Cae
en mis manos una publicación de 1980 sobre semiótica. Hojeando las páginas, me
encuentro con esquemas y diagramas profusos que se me antojan hoy esfuerzos algo
pueriles, cantidades de conocimiento inútil. Dónde ha ido a parar tanto cálculo,
tanta minucia, qué es lo que creíamos descubrir tras aquellos prolijos análisis
supuestamente infalibles. Recuerdo haber hecho, hace unos cuantos años, un estudio semiótico de La dama duende, la obra de Calderón de
la Barca. Me salieron, exactamente, 62 folios, repletos de
cuadros, diagramas, troceamientos infinitos de la obra, de los personajes, de
alusiones y jerarquías significativas, etc..
¿De
qué me sirvió aquello?
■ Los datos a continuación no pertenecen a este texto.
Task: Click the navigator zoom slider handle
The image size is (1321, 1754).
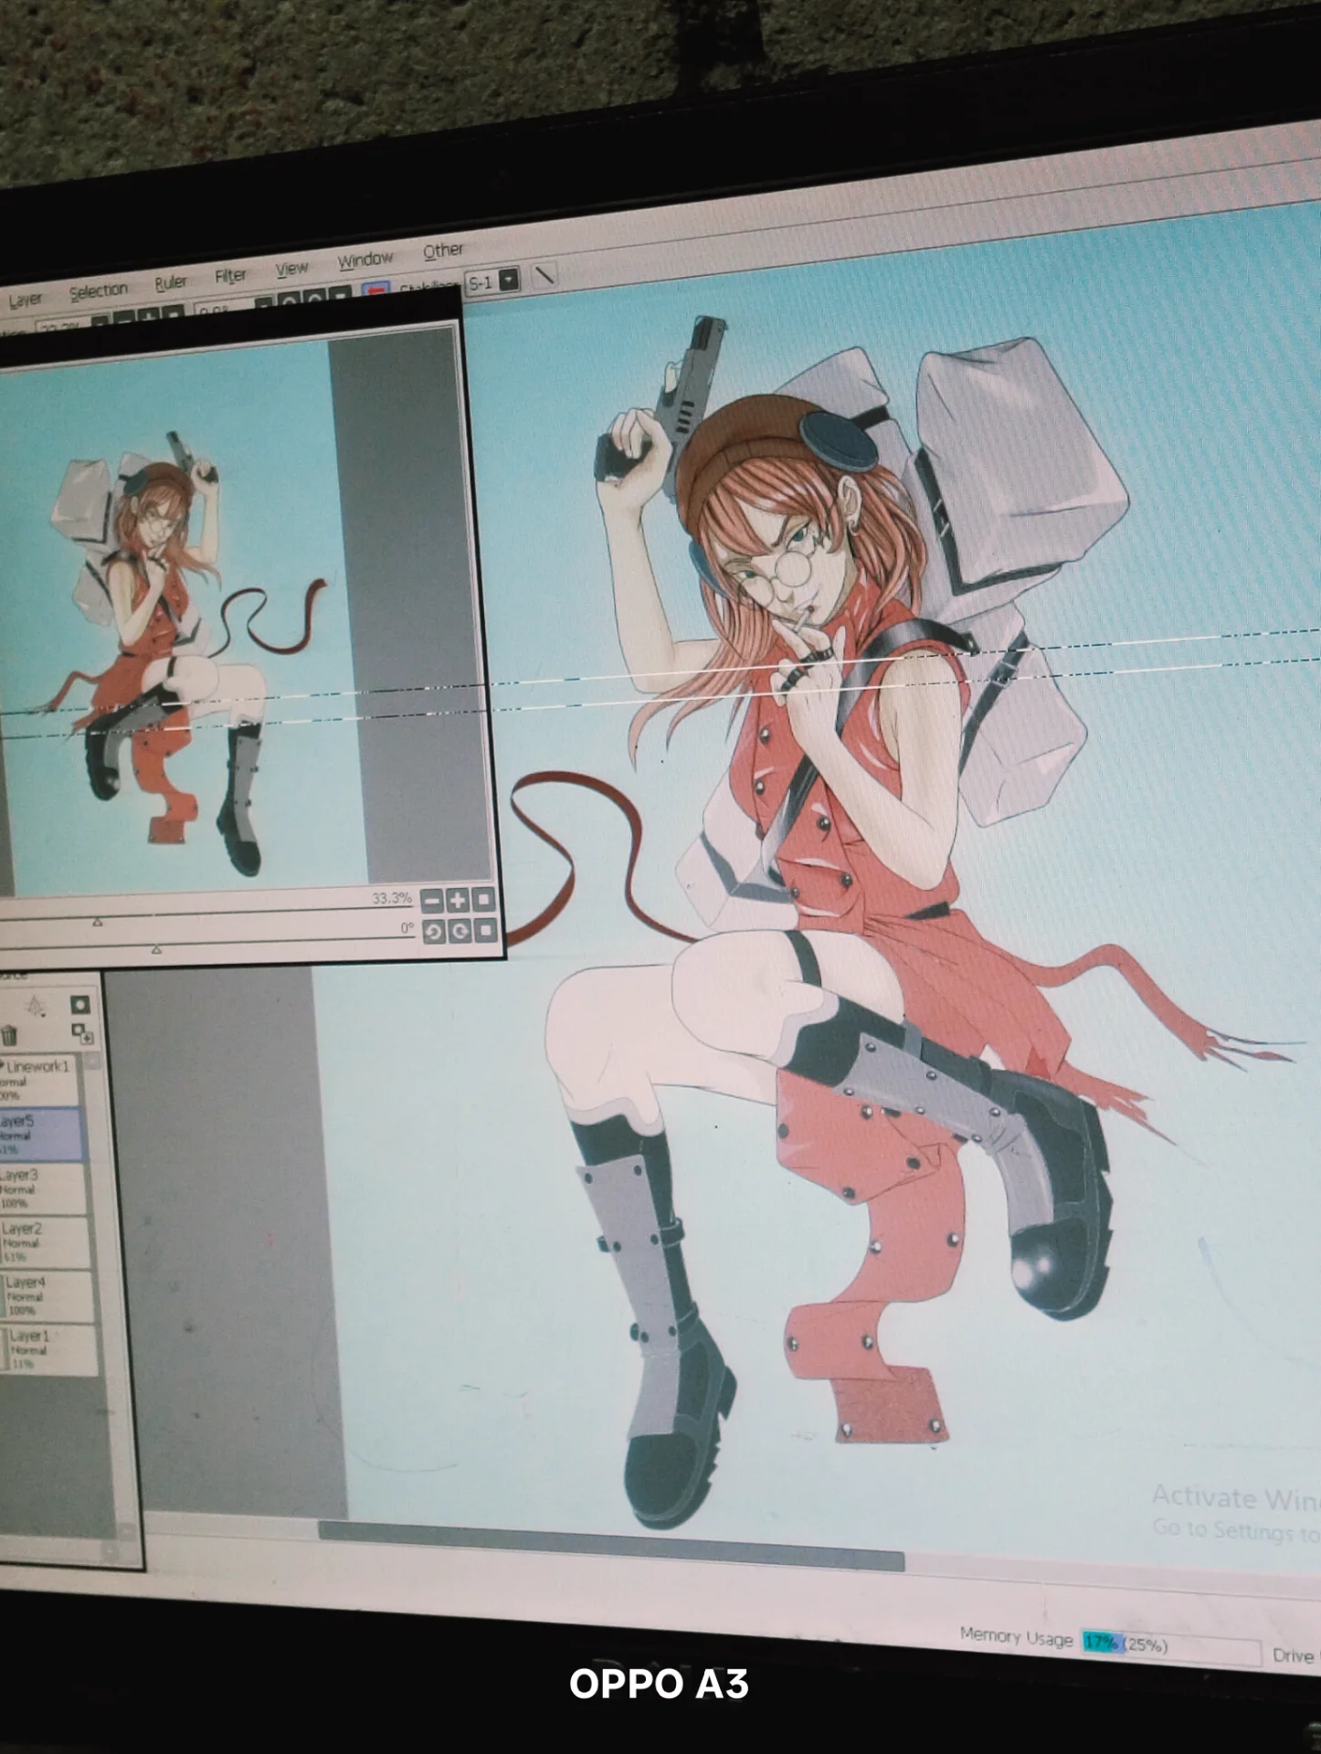Action: (x=98, y=923)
No para otra cosa que para confirmar el carácter
totalmente lógico de la estructura de una obra y la posibilidad del
lenguaje, de la escritura de llevar cabo
esa confirmación, lo cual no es sino rondar, con cierta embriaguez, terrenos
tautológicos. La verdad es que experimento cierta leve turbación: la que se
deriva de percibir la temporalidad de unos saberes cuyo conocimiento supuso el
entusiasmo personal de pretender adquirirlos, lo que también implica hacer melancólica
historia de mi mismo.
Ahora
bien, si aquellos análisis minuciosos y prolijos nos parecen un ejercicio de exhibición
pedantesca , casi puros rebosos gráficos, la teoría semiótica y sus derivas no
es que no hayan perdido interés sino que se nos presentan, actualmente, como el
modo más riguroso de certificar un estudio científico de los discursos y del
progreso cognoscitivo. En realidad, la semiótica no deja de implicar un misterio, supone el
inicio de la cadena especulativa, la fundación del enigma infinito del
saber que parte con la famosa declaración del oráculo de Delfos. Preguntar
con cierto rigor implica formular tal interrogante a través del signo, es
decir, el signo es una llegada que nos remite a otro punto desde el que seguir la investigación; el signo es ya una resolución elemental para iniciar el interrogante sistemático.
¿Existe,
actualmente, una teoría renovada de las semióticas, una reflexión sobre el
signo que recuerde la brillantez que la semiótica experimentó durante las
décadas de los sesenta y los setenta? En su libro De los espejos y otros ensayos, Umberto Eco, nos da una pista al
definir el pensamiento enciclopédico como pensamiento débil, metafísicamente
hablando, pero riguroso a la hora de trazar un cuadro del número de conocimientos
existentes sobre las distintas disciplinas. Eco matiza que la enciclopedia
nunca sería total, es decir, finita, sino que habría que relacionar los desarrollos
del saber con contextos concretos siempre en movimiento, en trance de
reformularse y reconstruirse. A la enciclopedia le correspondería la imagen de un
laberinto en forma de red, es decir, un modo de sistematizar y ordenar el
conocimiento indelimitablemente relacionable y multiplicable. Resulta curioso
observar cómo en 1983 Umberto Eco parece estar vaticinando el devenir de la
estructura internáutica, al aplicar esta forma de red al modo más susceptible
de optimizar el ordenamiento del saber de un pensamiento débil- el actual, el
nuestro – que ha renunciado a la creación de una nueva metafísica sustituyéndola
por la razonabilidad y el funcionalismo de la información.
Si
una cosa es imagen de otra, ¿no nos parece que el meteorito que cayó en Tunguska,
en Rusia, guarda una relación de semejanza entre lo extraordinario de la caída
y su poder destructivo, y la enormidad del territorio ruso, al tiempo que todo
ello se nos antoja misterioso? La caída del bólido fue azarosa - suponemos, aunque, ¿por qué no cayó en Liesenchstein? -. Pero si
establecemos una relación, de qué naturaleza es esa relación: ¿metafórica: el meteorito anunciaría guerras y la revolución comunista, etc..?. Al hablar de relación, cuasi de semejanza,
ya hemos resuelto el misterio. No nos cabe ir más allá. Nos parece que entre
ambas cosas existe una suerte de autoatracción fatal.